** WHAT YOU WILL DO **
In the entries below, find the line with "Given: Click the navbar plant logo icon" and transcribe it and every line after it exactly, through the last line, without pictures.

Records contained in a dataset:
----------------------------------------

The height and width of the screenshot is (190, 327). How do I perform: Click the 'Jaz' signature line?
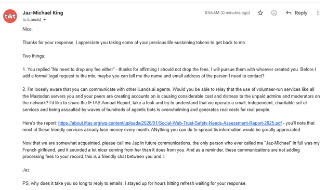26,170
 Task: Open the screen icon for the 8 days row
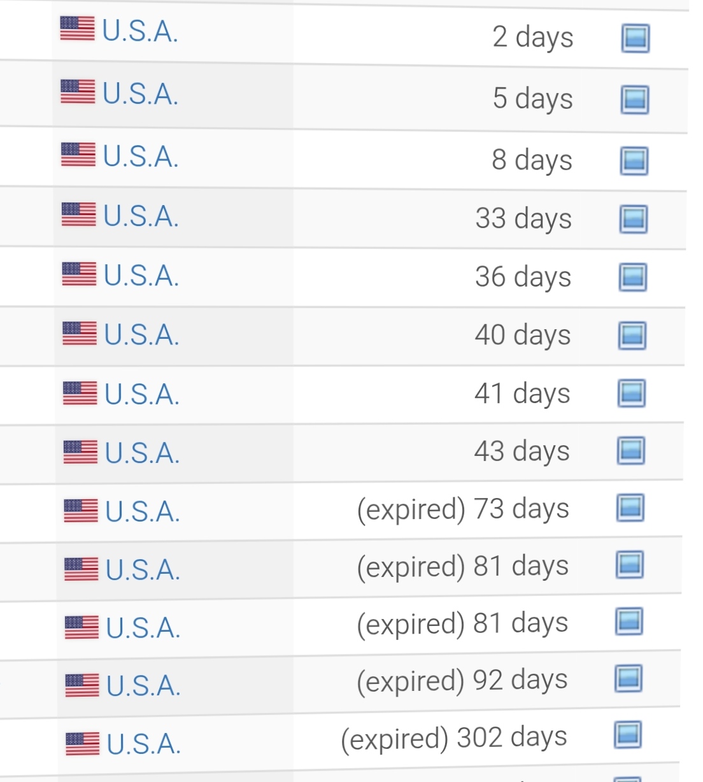(x=634, y=160)
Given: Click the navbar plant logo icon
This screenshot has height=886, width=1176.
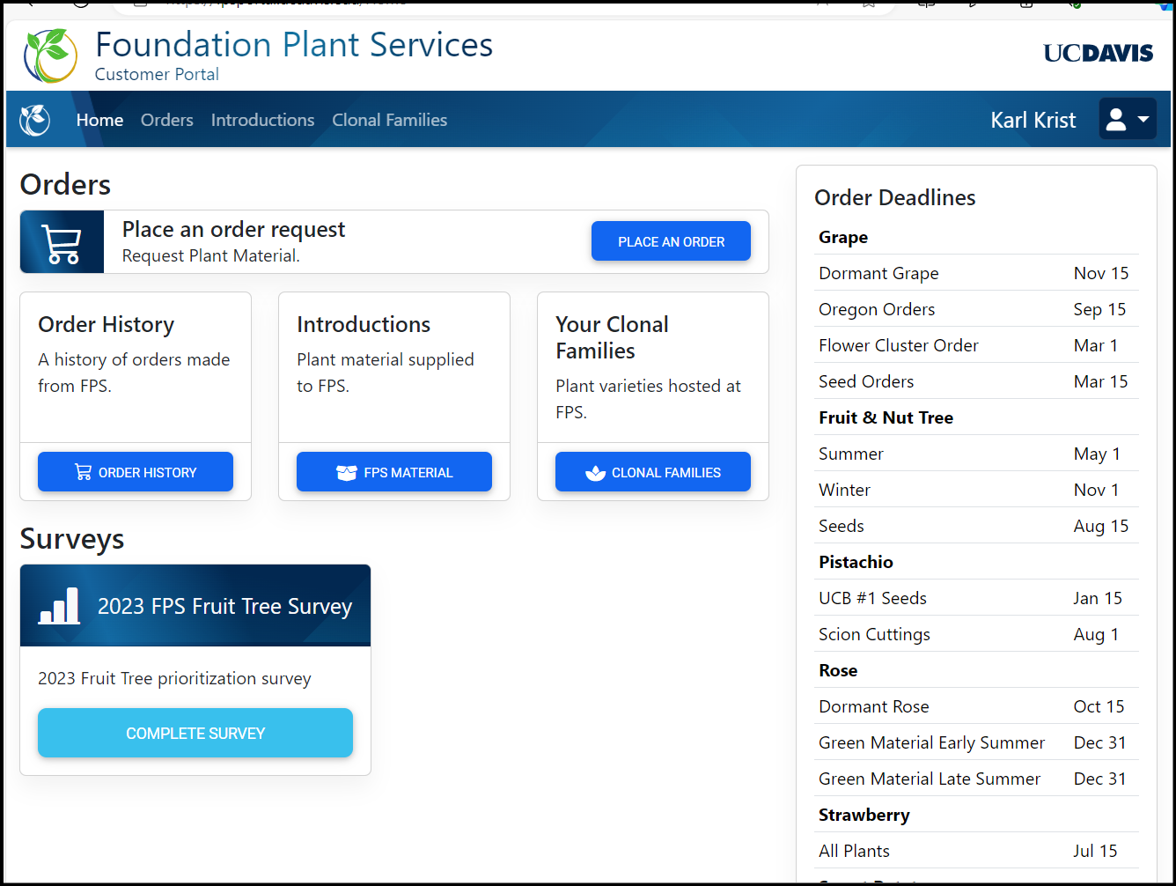Looking at the screenshot, I should [35, 120].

----------------------------------------

** OUTPUT BELOW **
Given: Click the navbar plant logo icon
This screenshot has height=886, width=1176.
Looking at the screenshot, I should [35, 120].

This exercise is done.